OKHttp原始碼分析3
1 概述
上篇文章,我們詳細分析了OKHttp中Request的建立和傳送過程。其中sendRequest(), readResponse(), followUpRequest()三個關鍵方法在底層HttpEngine中實現。革命尚未成功,我們接下來在這篇文章中分析HttpEngine中的這三個方法。由於底層HttpEngine涉及到很多Http協議方面東西,對Http協議不熟悉的同學可以先閱讀我的這篇文章 Http協議簡介
2 sendRequest()原始碼分析
sendRequest()方法是client向server傳送request的主要方法。它先對request的header添加了一些預設欄位,如keep-alive。然後對cache進行處理,判斷是否可以直接使用cache。如果不行,才真正傳送網路request。
public void sendRequest() throws RequestException, RouteException, IOException {
if (cacheStrategy != null) return; // Already sent.

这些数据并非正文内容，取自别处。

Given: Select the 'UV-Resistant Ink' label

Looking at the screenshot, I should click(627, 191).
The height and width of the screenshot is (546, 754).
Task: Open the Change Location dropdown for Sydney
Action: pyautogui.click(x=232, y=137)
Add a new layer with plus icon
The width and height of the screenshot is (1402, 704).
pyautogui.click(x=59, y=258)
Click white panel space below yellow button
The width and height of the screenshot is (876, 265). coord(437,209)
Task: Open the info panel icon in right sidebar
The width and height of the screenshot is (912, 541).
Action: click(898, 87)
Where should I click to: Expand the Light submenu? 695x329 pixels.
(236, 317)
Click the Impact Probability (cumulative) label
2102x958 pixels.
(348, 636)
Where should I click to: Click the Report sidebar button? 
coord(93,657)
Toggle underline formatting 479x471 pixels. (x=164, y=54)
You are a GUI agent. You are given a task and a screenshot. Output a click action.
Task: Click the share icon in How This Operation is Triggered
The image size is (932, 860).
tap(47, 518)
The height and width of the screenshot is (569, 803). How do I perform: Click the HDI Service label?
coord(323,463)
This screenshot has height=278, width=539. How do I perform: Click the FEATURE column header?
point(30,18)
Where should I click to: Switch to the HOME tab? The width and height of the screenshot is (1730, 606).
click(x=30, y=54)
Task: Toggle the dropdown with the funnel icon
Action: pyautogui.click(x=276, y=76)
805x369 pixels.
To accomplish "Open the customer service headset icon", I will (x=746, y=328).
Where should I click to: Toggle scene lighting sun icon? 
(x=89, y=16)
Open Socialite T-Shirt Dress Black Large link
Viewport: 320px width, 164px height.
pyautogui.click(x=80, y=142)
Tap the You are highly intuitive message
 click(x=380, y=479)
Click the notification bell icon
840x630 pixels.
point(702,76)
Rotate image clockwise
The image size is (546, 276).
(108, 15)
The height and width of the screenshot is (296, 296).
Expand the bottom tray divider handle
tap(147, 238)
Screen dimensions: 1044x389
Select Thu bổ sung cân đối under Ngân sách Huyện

if (transport != null) throw new IllegalStateException();
// 對header的處理,利用app中使用者構造的原始request
// 主要是對header進行新增。如新增"Connection: Keep-Alive"首部。後面單獨分析
Request request = networkRequest(userRequest);
// 對cache的處理
InternalCache responseCache = Internal.instance.internalCache(client);
// 利用request為key,從cache中取出response
Response cacheCandidate = responseCache != null
? responseCache.get(request)
: null;
// 判斷cache是否可用,利用Expires,Last-Modified,Date,Age等header欄位,後面詳細分析
long now = System.currentTimeMillis();
cacheStrategy = new CacheStrategy.Factory(now, request, cacheCandidate).get();
// cache可用或網路被禁止使用則networkRequest為null
networkRequest = cacheStrategy.networkRequest;
// cache不可用,則cacheResponse為null。對應情況有,不允許使用cache,沒有對應cache,cache過期需要重新驗證
cacheResponse = cacheStrategy.cacheResponse;
if (responseCache != null) {
responseCache.trackResponse(cacheStrategy);
}
if (cacheCandidate != null && cacheResponse == null) {
// cache已過期,不可用,關閉它
closeQuietly(cacheCandidate.body());
}
if (networkRequest != null) {
// networkRequest不為空,代表cache不可用,且網路可用
// 從這兒可以看出,cache可用時會直接使用cache,不可用才走網路資料。這也是符合Http常規做法的。
if (connection == null) {
// 連線到server,直接連線或通過代理均可
connect();
}
// 構造HttpTransport,與傳送request到網路中去有關
transport = Internal.instance.newTransport(connection, this);
// 將start line,headers,body寫入到buffer中,以等待發送出去
if (callerWritesRequestBody && permitsRequestBody(networkRequest) && requestBodyOut == null) {
// 從request的header中獲取content-length
long contentLength = OkHeaders.contentLength(request);
if (bufferRequestBody) {
// bufferRequestBody表示body在記憶體中了,這可能是多次傳送重試等情況
// content-length太大
if (contentLength > Integer.MAX_VALUE) {
throw new IllegalStateException("Use setFixedLengthStreamingMode() or "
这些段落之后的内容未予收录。